Most of us now know that, when assembled, they are wind turbines. You sometimes see rows of them standing, like some Star Wars warning, when you stare down from a plane passing over the Great Lakes or when driving about the Gaspé, or near Shelburne in the farm country of Ontario, or south of Calgary near Lethbridge. There is even one, odd as it looks, virtually in downtown Toronto.

To see them fully assembled and running is a jaw-dropping experience the first time. To see them every day, however, is causing some people's teeth to grind.

Michael Lansbury is just one of many cottagers in the Upper Ottawa Valley attempting to block a wind farm that could mean as many as 60 of the giant windmills going up in the heart of what could be described as a Group-of-Seven postcard.

Mr. Lansbury at first didn't like the idea of going down to the dock with a morning coffee and having to stare at a horizon that would look more like a bad science-fiction set than dawn slipping over the high hills of the Canadian Shield.

That is undeniably a Not-In-My-Back-Yard response and Mr. Lansbury concedes the point easily, saying he is "motivated by selfishness to the extent that I don't want the countryside ruined."

But he also considers himself an environmentalist, living simply on the lake, believing in solar panels and even personal windmills - but not these behemoths.

And yet, Mr. Lansbury and a whole lot of other Canadians are going to have to get used to them. According to a detailed feature in this month's Canadian Geographic (canadiangeographic.ca) the wind of this vast country is being harnessed these days at remarkable speed.

Over the past five years, says the magazine, "some provincial policy-makers have begun to realize that wind could do for Canada's 21st century what hydro did for its 20th: marshal an immense resource in this rugged, windswept country. "

While the growth has been impressive here, Canada is still light years behind the Danes, Germans and Spaniards and may soon by outstripped by the Americans following a push by President Barack Obama for significant investment in wind and solar power.

Ontario is currently pushing hardest, having promised to put an end to its coal-fired generating plants by 2014. Premier Dalton McGuinty and provincial Energy Minister George Smitherman have both said that personal selfishness will not be tolerated.

"Don't say, 'I don't want it around here,' " McGuinty said four months ago in London, Ont. "NIMBYism will no longer prevail."

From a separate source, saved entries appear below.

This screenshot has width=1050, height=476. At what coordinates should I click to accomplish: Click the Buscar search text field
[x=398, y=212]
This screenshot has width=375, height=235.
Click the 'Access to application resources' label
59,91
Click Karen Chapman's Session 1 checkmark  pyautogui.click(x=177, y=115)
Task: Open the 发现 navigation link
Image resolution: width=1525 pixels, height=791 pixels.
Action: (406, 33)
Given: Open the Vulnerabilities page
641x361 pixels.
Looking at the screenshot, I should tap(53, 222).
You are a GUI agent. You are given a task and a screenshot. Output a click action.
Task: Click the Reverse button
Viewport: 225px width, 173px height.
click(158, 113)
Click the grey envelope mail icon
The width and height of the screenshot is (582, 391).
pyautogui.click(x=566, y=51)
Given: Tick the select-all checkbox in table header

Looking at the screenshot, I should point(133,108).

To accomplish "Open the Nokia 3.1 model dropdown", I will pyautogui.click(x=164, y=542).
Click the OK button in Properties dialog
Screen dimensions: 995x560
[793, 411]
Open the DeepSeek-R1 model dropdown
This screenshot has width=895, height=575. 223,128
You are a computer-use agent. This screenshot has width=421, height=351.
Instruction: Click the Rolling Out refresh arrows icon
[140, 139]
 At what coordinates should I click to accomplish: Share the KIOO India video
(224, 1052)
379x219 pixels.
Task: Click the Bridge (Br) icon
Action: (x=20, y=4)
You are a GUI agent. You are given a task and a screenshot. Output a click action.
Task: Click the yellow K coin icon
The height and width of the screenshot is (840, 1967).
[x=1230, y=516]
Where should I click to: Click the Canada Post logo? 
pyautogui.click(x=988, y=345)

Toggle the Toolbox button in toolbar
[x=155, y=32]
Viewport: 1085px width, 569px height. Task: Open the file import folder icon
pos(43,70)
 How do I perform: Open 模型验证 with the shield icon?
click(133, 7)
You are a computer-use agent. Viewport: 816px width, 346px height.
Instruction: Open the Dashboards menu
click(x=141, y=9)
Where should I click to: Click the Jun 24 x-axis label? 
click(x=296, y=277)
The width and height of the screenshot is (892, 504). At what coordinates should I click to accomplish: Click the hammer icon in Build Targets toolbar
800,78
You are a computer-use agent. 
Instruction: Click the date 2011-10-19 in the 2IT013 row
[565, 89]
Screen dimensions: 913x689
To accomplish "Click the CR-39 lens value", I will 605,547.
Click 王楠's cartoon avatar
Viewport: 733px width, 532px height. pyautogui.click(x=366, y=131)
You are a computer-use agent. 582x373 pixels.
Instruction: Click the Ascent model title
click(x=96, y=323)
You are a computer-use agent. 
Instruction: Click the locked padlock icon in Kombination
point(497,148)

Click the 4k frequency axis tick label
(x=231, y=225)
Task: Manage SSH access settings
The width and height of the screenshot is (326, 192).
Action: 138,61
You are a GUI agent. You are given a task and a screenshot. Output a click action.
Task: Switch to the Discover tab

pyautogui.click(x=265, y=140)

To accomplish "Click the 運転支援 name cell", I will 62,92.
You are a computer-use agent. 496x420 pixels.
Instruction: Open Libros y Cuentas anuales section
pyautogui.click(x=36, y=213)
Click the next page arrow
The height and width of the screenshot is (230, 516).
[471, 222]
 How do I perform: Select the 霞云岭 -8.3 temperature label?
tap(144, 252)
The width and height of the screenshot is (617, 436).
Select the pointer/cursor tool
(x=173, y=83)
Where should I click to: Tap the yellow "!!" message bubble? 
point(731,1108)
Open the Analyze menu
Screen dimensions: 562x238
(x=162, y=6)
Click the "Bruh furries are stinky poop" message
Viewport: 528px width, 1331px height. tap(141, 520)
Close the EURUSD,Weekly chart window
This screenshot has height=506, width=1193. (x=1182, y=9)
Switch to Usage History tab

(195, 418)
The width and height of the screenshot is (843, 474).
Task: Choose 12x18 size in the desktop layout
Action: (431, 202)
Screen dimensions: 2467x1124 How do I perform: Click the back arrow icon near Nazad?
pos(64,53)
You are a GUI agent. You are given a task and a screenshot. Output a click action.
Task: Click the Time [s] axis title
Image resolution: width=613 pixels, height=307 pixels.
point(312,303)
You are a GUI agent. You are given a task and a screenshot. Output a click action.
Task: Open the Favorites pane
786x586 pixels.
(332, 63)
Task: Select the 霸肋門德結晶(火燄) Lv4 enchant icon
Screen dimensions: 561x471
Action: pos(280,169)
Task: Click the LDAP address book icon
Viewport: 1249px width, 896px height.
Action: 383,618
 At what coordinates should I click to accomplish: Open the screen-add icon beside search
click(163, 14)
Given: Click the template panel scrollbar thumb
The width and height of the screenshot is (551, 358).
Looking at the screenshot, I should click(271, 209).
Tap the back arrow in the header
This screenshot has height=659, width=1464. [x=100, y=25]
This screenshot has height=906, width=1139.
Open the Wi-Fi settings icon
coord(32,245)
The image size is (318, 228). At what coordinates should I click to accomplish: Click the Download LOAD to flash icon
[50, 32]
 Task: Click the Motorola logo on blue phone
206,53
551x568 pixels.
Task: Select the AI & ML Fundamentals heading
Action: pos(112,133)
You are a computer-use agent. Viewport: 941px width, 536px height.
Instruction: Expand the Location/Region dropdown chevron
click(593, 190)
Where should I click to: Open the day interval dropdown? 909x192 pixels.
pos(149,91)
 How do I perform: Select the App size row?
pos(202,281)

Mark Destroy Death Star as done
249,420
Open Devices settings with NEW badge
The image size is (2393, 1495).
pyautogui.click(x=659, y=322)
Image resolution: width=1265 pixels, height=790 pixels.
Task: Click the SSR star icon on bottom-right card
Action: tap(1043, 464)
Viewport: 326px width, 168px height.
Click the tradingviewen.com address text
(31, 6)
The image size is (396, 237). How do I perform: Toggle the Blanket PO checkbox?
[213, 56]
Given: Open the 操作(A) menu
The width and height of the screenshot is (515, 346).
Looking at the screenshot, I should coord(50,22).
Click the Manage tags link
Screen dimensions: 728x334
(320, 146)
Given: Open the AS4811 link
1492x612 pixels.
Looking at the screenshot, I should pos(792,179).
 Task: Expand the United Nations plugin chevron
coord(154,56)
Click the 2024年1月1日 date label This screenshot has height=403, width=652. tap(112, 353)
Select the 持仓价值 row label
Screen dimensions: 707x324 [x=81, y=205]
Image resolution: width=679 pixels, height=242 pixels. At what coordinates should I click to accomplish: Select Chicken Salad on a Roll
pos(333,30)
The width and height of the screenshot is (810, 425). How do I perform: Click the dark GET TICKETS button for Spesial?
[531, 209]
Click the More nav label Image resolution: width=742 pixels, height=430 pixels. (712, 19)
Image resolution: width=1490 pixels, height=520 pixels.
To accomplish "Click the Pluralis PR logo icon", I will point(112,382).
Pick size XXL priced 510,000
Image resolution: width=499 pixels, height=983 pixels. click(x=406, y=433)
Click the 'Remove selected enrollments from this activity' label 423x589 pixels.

But just try and stop it from trying. Already Torontonians have organized to fight a plan to erect the giant turbines off the scenic Scarborough Bluffs. Residents of bucolic Wolfe Island are fighting back, as are cottagers along Georgian Bay. And Michael Lansbury's group along Highway 60 is daily more negative about this cleanest imaginable of energy sources. There is even a website (windconcernsontario.org) where the various groups share anti-turbine information.

The opponents have connected with Nina Pierpont, a New York physician who has raised concerns about the health effects caused by low-frequency noise. Her own website (windturbinesyndrome.com) is filled with medical detail and even contains a few of the accusations thrown back at her, including one town meeting where she was accused of claiming "wind turbines cause mad cow disease."

Dr. Pierpont writes about "Wind Turbine Syndrome," while in Japan they talk about "Wind Turbine Disease" and in Europe there is a consortium of 300 groups (epaw.org) that is calling for an international moratorium on the giant windmills.

To no surprise, there are arguments from both directions, Dr. Pierpont and others claiming scientific proof of illness, others stepping forward to claim they live near them with no ill effects at all.

As Canadian Geographic notes, this very strange story has those who are trying to bring clean energy -what can be more natural than the wind? - battling those who believe the windmills can cause headaches, sleep depravation, tinnitus and even heart palpitations and will destroy bird habitat and even flight paths.

"It appears to pit one environmental good against another," says the magazine.

Kermit the Frog must have seen all this coming.

"When green is all there is to be," he sang - or croaked.

"It could make you wonder why ... " And that, says Michael Lansbury, is all he is himself singing: Why? Why now? And why in such a hurry?

"Surely," he asks, "these wind turbines do not have to be next door to everyone before we have some accurate information in this country."